After his death, he was buried at Wolvercote Cemetery's Jewish section in Oxford.

== Research activity ==
His research interests lied mainly in textual criticism of Greek literature—poetry in particular—and on the theory of textual criticism. He also wrote on Greek paleography and on the transmission and the reception of the classics through the Middle Ages and the Byzantine millennium.

Unlike most of his colleagues, he produced a relatively small number of critical editions: of a collection of Byzantine liturgical poetry; of Apollonius Dyscolus's treatise "On pronouns"; and of Romanos the Melodist's poems, with Greek scholar C. A. Trypanis.

He wrote extensively on Nonnus of Panopolis, although most of his conjectures and observations he never published and only wrote on the margins of the editions by Arthur Ludwich and Rudolf Keydell he owned. He produced similar works on Apollonius of Rhodes, Athenaeus, and Herodotus. Classical scholar Willy Theiler once observed that Maas's printed contributions to classical philology must be multiplied by ten, because most of Maas's reflections and thoughts were not published by him and still are not.

His most famous work is the "Textkritik" (1927), a concise theoretical handbook of textual criticism. It has been translated into many languages. He also wrote a handbook of "Greek metre" (1923) and the handwritten notes for his unpublished "Byzantinische Metrik" have recently been discovered at Copenhagen.

His articles were collected by Wolfgang Buchwald in 1973.

== Maas's law ==
Maas formulated Maas's law, an observation of the layout of bookrolls.
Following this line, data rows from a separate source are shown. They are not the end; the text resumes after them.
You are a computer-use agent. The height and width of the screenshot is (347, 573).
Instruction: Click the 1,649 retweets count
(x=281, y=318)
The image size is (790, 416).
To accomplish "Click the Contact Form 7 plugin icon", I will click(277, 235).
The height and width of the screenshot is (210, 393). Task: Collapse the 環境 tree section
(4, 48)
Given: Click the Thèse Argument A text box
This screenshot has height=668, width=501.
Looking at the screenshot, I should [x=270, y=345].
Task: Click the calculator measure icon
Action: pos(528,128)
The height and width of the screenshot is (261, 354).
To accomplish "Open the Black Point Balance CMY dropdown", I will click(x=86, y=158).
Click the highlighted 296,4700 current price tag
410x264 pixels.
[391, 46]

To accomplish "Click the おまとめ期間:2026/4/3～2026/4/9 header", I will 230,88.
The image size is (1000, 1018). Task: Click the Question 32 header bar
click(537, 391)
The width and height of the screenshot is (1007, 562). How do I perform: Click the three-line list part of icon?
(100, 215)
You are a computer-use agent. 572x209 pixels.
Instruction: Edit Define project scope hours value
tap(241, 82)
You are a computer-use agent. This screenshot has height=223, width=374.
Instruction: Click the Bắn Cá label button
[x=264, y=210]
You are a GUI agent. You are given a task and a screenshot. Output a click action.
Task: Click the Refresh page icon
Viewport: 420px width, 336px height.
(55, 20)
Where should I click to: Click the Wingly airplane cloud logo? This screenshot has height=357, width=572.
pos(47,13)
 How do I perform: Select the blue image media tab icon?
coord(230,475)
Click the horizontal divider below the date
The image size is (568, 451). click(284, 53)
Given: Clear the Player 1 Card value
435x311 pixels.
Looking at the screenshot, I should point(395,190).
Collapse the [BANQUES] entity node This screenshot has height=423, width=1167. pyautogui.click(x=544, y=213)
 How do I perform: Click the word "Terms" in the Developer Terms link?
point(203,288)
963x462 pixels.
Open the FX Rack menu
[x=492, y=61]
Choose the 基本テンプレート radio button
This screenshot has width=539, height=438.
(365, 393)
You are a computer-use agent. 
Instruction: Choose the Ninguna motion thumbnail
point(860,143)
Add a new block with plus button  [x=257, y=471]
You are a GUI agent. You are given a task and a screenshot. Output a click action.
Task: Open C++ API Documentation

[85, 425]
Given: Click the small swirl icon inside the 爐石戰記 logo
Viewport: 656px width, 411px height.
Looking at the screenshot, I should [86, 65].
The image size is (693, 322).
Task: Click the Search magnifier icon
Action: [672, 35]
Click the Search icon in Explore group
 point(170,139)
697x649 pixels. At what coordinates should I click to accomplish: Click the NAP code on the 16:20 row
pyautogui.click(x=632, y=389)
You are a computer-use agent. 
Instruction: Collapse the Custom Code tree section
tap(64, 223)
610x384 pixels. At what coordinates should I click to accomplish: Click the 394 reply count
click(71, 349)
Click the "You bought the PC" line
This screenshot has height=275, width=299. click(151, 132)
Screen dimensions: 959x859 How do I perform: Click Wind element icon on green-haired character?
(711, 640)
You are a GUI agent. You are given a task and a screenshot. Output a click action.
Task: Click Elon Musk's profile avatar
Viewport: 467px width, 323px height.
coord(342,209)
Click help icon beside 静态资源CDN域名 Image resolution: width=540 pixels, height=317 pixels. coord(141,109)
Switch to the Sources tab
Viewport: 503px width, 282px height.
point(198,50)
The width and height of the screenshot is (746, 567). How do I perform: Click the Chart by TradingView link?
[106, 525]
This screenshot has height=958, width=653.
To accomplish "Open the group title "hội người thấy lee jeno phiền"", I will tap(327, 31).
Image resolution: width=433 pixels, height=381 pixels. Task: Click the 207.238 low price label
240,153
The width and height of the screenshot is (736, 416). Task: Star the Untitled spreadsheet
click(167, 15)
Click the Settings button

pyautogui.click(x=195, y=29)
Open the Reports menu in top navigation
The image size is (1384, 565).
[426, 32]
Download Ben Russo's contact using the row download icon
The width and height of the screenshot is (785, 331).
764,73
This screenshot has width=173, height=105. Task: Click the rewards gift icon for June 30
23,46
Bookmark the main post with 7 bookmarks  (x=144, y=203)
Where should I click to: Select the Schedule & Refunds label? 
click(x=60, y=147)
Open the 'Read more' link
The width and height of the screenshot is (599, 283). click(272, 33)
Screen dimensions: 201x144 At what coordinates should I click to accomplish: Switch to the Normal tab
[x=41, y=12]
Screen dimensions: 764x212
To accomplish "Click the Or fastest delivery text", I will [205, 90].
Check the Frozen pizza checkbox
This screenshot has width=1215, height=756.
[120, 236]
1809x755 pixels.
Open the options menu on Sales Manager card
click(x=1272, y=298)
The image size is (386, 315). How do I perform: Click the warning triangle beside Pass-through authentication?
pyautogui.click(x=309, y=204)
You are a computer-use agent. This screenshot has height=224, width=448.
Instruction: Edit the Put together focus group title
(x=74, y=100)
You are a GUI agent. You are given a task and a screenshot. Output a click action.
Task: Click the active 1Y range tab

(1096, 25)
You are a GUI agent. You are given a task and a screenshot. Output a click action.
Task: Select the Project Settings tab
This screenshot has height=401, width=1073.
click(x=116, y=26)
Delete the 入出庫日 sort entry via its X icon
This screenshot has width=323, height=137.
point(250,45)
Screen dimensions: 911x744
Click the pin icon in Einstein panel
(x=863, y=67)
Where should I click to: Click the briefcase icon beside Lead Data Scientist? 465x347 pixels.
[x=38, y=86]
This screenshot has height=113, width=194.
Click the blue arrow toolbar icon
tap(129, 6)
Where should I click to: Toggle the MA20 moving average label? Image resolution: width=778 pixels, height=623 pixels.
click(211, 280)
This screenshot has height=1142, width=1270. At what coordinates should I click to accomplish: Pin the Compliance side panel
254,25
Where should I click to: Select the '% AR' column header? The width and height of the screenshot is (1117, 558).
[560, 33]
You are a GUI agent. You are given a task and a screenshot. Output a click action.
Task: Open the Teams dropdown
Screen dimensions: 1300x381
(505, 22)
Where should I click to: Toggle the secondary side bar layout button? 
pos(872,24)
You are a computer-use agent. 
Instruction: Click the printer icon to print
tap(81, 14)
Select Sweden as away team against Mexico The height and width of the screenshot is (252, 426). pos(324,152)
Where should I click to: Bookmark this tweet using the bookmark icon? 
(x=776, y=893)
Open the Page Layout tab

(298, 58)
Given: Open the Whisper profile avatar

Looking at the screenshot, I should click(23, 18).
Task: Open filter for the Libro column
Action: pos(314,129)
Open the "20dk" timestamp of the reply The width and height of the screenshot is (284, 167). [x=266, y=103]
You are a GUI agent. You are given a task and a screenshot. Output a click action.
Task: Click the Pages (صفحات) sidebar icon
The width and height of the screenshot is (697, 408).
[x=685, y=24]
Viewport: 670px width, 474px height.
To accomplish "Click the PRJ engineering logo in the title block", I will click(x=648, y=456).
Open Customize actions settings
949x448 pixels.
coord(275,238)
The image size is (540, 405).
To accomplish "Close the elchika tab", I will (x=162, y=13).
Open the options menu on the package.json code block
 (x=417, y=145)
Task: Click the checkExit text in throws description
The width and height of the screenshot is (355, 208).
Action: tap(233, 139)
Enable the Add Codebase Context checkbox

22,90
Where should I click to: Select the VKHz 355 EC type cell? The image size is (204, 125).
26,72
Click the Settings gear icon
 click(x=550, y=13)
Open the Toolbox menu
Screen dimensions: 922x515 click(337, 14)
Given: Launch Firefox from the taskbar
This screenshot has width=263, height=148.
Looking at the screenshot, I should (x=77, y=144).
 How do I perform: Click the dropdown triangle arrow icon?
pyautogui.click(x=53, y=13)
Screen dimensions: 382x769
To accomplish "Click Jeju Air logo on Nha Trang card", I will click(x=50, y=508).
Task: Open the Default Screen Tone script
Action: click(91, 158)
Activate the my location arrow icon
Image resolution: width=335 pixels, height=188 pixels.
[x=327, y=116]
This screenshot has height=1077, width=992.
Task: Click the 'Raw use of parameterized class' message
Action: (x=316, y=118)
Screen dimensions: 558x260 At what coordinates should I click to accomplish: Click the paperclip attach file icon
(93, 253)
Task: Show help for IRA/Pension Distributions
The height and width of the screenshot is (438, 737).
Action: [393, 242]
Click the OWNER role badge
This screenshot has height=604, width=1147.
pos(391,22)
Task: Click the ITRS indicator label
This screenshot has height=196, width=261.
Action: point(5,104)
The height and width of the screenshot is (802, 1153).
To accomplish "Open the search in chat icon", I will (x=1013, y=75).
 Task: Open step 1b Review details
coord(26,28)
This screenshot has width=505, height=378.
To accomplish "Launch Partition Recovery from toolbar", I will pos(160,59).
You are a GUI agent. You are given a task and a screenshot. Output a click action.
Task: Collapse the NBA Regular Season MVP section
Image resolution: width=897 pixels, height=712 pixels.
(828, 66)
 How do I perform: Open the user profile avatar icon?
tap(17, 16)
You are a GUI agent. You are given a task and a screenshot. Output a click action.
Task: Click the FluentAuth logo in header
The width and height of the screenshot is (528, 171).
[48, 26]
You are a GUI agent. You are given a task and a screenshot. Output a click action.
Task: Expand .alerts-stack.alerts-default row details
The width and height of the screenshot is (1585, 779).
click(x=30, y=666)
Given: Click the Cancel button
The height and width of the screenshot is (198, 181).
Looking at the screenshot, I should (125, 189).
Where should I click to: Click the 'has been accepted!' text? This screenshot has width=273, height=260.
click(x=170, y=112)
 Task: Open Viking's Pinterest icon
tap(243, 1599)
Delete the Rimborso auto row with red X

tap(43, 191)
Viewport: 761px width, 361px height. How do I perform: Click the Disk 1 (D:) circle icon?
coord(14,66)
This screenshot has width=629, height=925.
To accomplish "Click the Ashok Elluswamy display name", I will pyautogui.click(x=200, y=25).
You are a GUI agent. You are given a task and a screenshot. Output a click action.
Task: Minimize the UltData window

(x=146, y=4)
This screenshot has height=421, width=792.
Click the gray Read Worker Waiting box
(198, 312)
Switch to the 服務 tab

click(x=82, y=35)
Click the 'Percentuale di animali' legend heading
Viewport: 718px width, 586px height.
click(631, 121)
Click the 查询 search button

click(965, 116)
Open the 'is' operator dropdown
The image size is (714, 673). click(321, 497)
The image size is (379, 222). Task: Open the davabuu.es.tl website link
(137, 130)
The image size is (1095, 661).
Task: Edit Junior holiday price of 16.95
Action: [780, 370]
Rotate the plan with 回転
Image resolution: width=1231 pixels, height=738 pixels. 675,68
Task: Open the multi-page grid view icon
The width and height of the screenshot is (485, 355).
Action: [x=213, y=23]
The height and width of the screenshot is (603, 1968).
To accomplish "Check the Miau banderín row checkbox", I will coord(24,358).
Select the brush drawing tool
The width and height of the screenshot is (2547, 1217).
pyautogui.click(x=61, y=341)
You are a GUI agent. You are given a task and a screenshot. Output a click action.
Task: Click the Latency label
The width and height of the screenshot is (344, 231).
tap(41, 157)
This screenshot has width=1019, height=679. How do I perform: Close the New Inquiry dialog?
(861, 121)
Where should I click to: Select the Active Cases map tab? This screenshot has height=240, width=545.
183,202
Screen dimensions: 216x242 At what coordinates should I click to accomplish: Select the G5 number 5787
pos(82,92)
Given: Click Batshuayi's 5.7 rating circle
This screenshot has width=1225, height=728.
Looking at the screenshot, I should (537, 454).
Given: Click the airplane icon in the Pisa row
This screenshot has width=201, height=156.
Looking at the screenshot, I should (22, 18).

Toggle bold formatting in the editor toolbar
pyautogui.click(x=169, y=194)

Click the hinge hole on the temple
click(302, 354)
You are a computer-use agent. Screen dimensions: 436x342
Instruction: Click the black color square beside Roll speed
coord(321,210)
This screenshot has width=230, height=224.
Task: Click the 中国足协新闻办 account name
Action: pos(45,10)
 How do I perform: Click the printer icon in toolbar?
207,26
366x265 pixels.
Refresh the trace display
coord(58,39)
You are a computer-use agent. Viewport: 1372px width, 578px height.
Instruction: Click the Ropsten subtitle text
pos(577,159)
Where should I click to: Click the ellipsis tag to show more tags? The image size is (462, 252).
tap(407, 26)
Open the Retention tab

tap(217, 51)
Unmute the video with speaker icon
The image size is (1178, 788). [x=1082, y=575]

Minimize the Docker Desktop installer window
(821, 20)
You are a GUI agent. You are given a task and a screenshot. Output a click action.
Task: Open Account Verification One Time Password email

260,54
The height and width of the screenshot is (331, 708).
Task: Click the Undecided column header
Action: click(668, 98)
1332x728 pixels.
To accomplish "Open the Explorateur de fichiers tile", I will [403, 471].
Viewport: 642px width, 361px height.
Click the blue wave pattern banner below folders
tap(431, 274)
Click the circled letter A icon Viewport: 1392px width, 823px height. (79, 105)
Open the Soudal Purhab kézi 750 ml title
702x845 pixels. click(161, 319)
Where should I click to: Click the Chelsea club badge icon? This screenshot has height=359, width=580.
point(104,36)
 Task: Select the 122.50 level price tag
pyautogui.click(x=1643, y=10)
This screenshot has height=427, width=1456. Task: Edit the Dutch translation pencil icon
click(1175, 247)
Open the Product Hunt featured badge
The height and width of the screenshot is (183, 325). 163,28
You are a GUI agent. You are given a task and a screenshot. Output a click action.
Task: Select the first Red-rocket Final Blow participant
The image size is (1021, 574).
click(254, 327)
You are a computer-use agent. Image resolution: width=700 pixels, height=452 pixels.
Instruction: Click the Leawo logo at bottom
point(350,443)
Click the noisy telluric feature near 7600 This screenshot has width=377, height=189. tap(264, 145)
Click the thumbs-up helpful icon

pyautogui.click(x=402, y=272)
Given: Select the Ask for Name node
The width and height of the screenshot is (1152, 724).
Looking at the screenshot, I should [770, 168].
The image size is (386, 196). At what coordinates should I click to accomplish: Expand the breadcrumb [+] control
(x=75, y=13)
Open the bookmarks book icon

== Works by Maas (selection) ==

=== Books ===
- Apollonius Dyscolus (1911). "De pronominibus — Pars generalis"
- Maas, P. (1923). "Griechische Metrik"
- Maas, P. (1927). "Textkritik"
  - Maas, P. (1950). "Textkritik"
  - Maas, P. (1957). "Textkritik"
  - Maas, P. (1960). "Textkritik"
- Maas, P. (1927). "Einleitung in die Altertumswissenschaft"
  - Maas, P. (1980). "Griechische Kodikologie und Textüberlieferung"
- Maas, P. (1931). "Frühbyzantinische Kirchenpoesie"
- Maas, P. (1933). "Epidaurische Hymnen"
- Romanus Melodus (1963). "Cantica genuina"
- Romanus Melodus (1970). "Cantica dubia"
- Greek metre (1962), translation of Griechische Metrik, 1923.

== Bibliography ==
- Katja Bär: Paul Maas. In: Robert B. Todd (Hrsg.): Dictionary of British Classicists Vol. 2. Bristol 2004.
- Charles Oscar Brink: Paul Maas (1880–1964). In: Eikasmós 4, 1993, S. 253–254. (Abstract)
- Richard Kannicht: Griechische Metrik. In: Heinz-Günther Nesselrath (Hrsg.): Einleitung in die griechische Philologie. B. G. Teubner, Stuttgart/Leipzig 1997, ISBN 3-519-07435-4, S. 343–362.
- Lloyd-Jones, H. (1965). "Paul Maas†"
- Lloyd-Jones, H. (1991). "Greek in a Cold Climate"
- Lloyd-Jones, H. (1993). "Paul Maas (1880-1964)"
- Eckart Mensching: Über einen verfolgten deutschen Altphilologen: Paul Maas 1880–1964. Berlin 1987.